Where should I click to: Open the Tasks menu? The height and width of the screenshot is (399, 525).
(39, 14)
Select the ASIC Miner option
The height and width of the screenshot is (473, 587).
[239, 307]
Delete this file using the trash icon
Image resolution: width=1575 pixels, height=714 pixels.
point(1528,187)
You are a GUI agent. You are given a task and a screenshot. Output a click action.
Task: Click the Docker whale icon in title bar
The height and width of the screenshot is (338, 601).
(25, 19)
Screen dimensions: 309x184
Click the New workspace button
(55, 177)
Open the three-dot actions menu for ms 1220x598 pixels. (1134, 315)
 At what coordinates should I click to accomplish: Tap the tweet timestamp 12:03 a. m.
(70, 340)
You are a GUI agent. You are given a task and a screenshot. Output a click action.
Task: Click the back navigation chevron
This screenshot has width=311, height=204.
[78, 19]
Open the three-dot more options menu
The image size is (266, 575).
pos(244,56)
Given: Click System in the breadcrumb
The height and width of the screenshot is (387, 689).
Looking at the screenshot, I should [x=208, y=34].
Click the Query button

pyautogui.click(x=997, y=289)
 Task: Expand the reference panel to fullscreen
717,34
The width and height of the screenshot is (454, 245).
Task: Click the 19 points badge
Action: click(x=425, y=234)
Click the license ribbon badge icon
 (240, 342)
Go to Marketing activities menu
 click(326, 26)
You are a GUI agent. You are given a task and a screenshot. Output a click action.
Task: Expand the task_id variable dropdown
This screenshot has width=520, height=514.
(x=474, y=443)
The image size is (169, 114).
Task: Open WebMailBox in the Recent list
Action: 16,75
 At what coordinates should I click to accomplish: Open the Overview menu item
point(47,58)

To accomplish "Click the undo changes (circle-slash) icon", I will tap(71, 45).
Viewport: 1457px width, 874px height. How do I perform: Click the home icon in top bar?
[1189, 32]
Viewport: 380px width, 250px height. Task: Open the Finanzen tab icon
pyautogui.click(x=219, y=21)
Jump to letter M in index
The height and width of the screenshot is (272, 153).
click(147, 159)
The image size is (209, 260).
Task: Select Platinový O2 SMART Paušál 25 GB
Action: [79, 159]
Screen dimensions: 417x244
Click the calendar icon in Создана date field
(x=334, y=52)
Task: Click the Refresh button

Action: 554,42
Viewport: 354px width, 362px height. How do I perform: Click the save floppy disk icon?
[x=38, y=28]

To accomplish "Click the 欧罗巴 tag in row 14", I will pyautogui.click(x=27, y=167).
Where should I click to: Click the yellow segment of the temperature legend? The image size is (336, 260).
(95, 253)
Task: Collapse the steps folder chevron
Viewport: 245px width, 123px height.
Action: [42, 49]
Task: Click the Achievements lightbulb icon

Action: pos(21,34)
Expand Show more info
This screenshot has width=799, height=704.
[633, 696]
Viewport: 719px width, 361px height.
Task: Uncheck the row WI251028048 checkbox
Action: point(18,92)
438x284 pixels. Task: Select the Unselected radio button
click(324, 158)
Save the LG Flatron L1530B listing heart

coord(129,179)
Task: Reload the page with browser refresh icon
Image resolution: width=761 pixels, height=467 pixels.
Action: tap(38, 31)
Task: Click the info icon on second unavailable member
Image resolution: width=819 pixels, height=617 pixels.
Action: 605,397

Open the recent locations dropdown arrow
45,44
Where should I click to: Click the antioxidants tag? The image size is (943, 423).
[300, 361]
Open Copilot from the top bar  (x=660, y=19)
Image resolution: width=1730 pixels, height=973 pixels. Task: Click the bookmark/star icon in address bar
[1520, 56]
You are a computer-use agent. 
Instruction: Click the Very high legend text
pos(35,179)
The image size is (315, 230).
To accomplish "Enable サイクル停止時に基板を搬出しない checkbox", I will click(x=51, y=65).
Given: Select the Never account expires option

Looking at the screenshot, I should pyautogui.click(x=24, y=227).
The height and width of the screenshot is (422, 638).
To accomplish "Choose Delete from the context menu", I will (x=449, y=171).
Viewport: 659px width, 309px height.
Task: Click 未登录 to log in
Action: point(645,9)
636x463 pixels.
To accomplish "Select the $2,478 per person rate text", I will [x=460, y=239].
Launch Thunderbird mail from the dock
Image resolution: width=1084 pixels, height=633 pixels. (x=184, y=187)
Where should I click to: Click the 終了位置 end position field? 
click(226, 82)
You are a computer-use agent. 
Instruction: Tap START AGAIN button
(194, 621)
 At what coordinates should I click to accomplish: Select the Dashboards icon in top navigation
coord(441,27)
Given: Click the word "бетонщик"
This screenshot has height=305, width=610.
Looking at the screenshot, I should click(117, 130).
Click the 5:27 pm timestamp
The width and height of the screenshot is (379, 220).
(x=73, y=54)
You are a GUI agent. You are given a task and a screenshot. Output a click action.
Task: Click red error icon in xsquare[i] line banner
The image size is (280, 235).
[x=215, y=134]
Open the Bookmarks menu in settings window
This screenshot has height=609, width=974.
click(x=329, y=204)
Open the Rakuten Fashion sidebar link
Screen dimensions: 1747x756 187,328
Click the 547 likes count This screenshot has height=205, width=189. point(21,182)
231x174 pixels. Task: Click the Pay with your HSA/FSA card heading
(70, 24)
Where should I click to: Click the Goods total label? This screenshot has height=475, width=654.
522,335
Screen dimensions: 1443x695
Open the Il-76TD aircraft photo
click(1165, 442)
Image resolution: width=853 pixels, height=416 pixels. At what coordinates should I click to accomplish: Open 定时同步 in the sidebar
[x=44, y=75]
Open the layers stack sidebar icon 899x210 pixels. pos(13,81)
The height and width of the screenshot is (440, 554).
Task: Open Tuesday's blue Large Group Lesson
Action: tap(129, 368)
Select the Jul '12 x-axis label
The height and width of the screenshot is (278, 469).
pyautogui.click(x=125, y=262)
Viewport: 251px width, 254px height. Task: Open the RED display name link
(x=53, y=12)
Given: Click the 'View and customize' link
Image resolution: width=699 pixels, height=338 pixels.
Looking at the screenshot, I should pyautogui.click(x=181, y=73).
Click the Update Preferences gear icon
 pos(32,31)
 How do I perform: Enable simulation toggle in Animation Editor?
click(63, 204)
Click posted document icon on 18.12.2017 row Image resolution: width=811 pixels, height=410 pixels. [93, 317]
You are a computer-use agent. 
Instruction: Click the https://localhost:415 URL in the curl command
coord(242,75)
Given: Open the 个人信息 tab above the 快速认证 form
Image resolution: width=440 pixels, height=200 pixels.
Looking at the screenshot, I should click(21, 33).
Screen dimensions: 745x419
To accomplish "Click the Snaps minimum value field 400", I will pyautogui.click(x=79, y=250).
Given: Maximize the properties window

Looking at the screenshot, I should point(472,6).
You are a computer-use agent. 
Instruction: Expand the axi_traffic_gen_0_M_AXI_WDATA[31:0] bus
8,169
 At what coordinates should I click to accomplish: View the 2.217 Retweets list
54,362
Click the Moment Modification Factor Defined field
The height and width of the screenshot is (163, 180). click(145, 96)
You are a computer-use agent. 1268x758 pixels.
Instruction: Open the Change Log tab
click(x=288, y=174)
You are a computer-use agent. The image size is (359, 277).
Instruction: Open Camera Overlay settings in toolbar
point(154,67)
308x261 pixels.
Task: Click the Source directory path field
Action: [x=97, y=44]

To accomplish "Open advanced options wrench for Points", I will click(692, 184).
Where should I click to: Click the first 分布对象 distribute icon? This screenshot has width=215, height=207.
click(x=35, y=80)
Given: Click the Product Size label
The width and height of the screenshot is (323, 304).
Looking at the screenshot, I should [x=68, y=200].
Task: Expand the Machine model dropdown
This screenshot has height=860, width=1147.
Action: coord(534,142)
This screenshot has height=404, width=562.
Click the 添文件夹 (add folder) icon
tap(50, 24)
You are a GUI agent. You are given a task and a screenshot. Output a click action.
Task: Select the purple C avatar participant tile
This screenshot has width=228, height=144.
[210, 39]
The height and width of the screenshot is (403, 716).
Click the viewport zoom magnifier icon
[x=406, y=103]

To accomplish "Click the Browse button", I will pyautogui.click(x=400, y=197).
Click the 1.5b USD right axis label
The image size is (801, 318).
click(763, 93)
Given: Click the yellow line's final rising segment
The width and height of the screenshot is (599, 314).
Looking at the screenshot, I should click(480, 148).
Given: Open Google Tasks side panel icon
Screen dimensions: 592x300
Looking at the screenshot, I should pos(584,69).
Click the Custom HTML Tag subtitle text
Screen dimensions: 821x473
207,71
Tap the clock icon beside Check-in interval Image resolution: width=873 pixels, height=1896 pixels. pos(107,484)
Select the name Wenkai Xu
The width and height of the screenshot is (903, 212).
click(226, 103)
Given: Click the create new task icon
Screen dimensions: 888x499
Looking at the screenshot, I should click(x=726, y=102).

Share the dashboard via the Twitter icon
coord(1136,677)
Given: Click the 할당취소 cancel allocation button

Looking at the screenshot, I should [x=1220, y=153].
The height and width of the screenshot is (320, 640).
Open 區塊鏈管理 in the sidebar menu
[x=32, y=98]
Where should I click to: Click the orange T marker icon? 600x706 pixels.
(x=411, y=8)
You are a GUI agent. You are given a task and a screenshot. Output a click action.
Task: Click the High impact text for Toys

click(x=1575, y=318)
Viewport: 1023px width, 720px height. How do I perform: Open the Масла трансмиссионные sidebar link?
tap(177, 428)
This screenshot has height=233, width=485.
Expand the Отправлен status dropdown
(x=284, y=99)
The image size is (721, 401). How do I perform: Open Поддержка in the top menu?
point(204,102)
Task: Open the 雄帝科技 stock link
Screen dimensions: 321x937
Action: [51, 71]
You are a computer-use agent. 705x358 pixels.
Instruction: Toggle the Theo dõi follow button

□ □ □ □ □

Across the entries above, work out the count of lines that hold the word "chevron", and state that number alone.

__ANSWER FOR THIS EXERCISE__
2